With the death toll placed at around 360 people, the majority of those civilians, it is considered to be the deadliest attack on a music event in history, and has been called the “biggest-ever disaster at a music festival”.

The memorial began at 10:15PM and ran through to midnight, featuring tribute film screenings, musical performances, candle lightings and speeches, including from former hostage Noa Argamani whose abduction was caught on video.

“On this evening we will stand together as one, to support each other, hear the voice of pain and longing, share stories and memories, and find comfort in the power of love and hope,” wrote Tribe Of Nova ahead of the event on Instagram.

The festival helps run The Tribe of Nova Foundation, a non-profit organisation aiming to “support long-term recovery from trauma for survivors and the bereaved families.”

A memorial exhibition called 06:29AM The Moment Music Stood Still was launched this year in Tel Aviv, and has since taken place in New York, Los Angeles, Philadelphia and opens today in Buenos Aires.

On September 26, the BBC released a documentary about the attack called We Will Dance Again. Its description states: “Using testimony of survivors, mobile phone footage, and footage from Hamas, the film shows how a dance festival turned to confusion then fear and chaos when Hamas arrived and began to kill partygoers.”

It forms part of a group of programmes the BBC is producing around the October 7 anniversary, with the next set to document Life and Death in Gaza.

Outside of the dance music world, the anniversary marks a deadly year of bloodshed, the loss of civilian lives, and destabilisation in the Middle East.

The attack on the Supernova was part of a wider Hamas operation attacking southern Israel, with the death toll placed at around 1,200 people and more than 200 people taken as hostages.

The next day, Israel declared war on Hamas and has been attacking the densely populated Palestinian territory of Gaza with intense bombing and a ground invasion.

The death toll in Palestine from Israel’s attack is reported as around 42,000 people, with Oxfam International stating: “Conservative figures show that more than 6,000 women and 11,000 children were killed in Gaza by the Israeli military over the last 12 months.”

Recent figures from the UN said an estimated 90% of the population of Gaza (around 1.9 million people) have been displaced, with a report presented to the UN Human Rights Council in Geneva in March finding there are "reasonable grounds" to believe that Israel is committing genocide against Palestinians.
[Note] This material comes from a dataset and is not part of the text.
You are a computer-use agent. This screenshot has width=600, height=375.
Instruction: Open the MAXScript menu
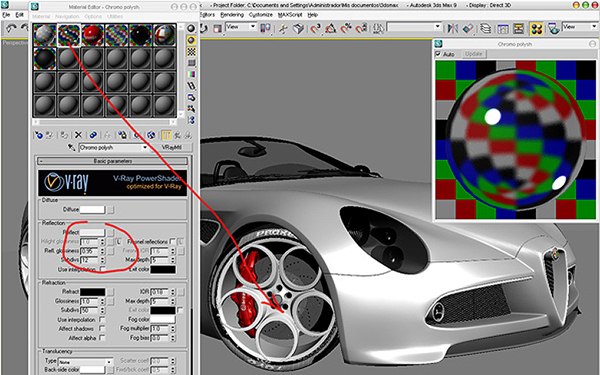pos(289,15)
The modern day Israel-Palestine conflict dates back decades, with many considering the starting point as the 1947 United Nations’ vote by British mandate to partition the land of Palestine into two states – one Jewish, one Arab – following the violence against Jewish people in Europe during the Second World War and Holocaust. The partition was not accepted by Palestine or neighbouring Arab countries, leading to multiple wars and violence in the region. There has been increasing Israeli occupation of Palestinian territory since 1967.

The violence in the wider Middle East region has also escalated in the last year, with Israeli Prime Minister Benjamin Netanyahu recently stating that Israel faces war on seven fronts, including with Lebanese militant group Hezbollah and Iran.
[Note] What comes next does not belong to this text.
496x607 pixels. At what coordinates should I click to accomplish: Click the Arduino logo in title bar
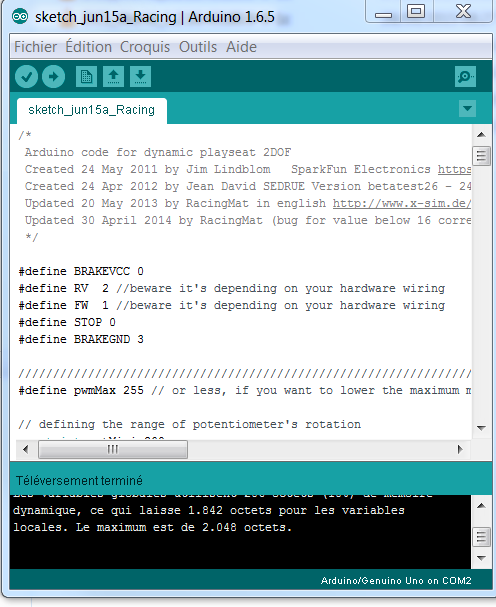pos(20,17)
Since October 8, 2023, Hezbollah has launched an estimated 1,500 attacks on Israel, with Israel launching nearly 9,000 attacks into Lebanon, which recently escalated from a bombing campaign into a ground invasion.

An estimated 60,000 civilians have been displaced from their homes in northern Israel, while an estimated 1.2 million civilians have been displaced in Lebanon, with the BBC reporting: “Israel’s air strikes have brought destruction to almost all parts of the country, including Beirut.”
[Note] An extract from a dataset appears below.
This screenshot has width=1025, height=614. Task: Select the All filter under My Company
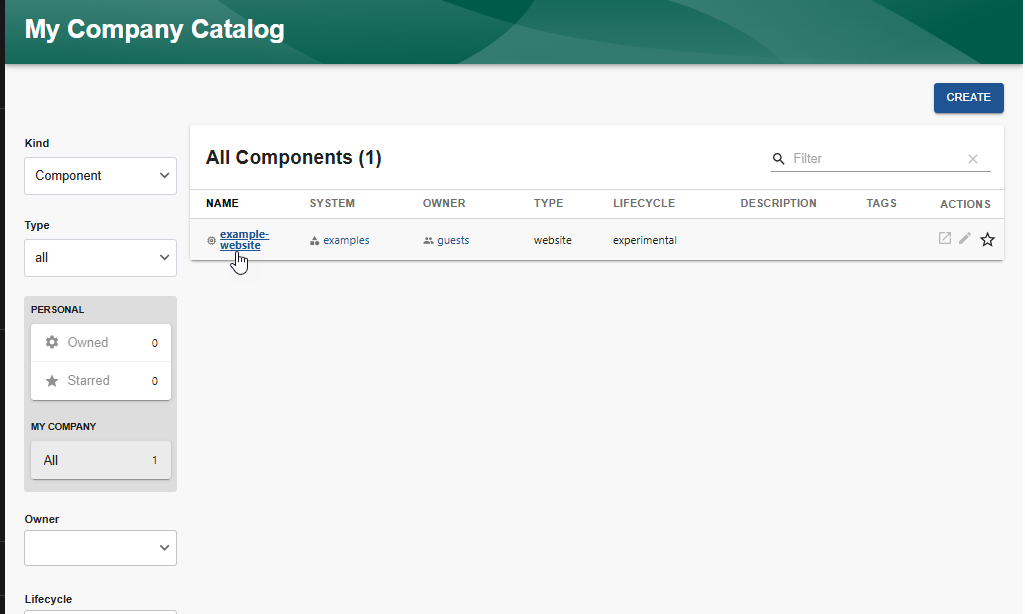pyautogui.click(x=100, y=459)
With Israel also recently launching an attack against Houthi targets in Yemen, and Iran launching its largest-ever attack on Israel last week, firing around 200 ballistic missiles at military targets, fears of an all-out regional conflict in the Middle East, which could expand the involvement of allied nations from further afield, are high.

A UK cabinet minister said the government and other Western allies have urged Israel to show "restraint", but has not ruled out further UK military support for Israel.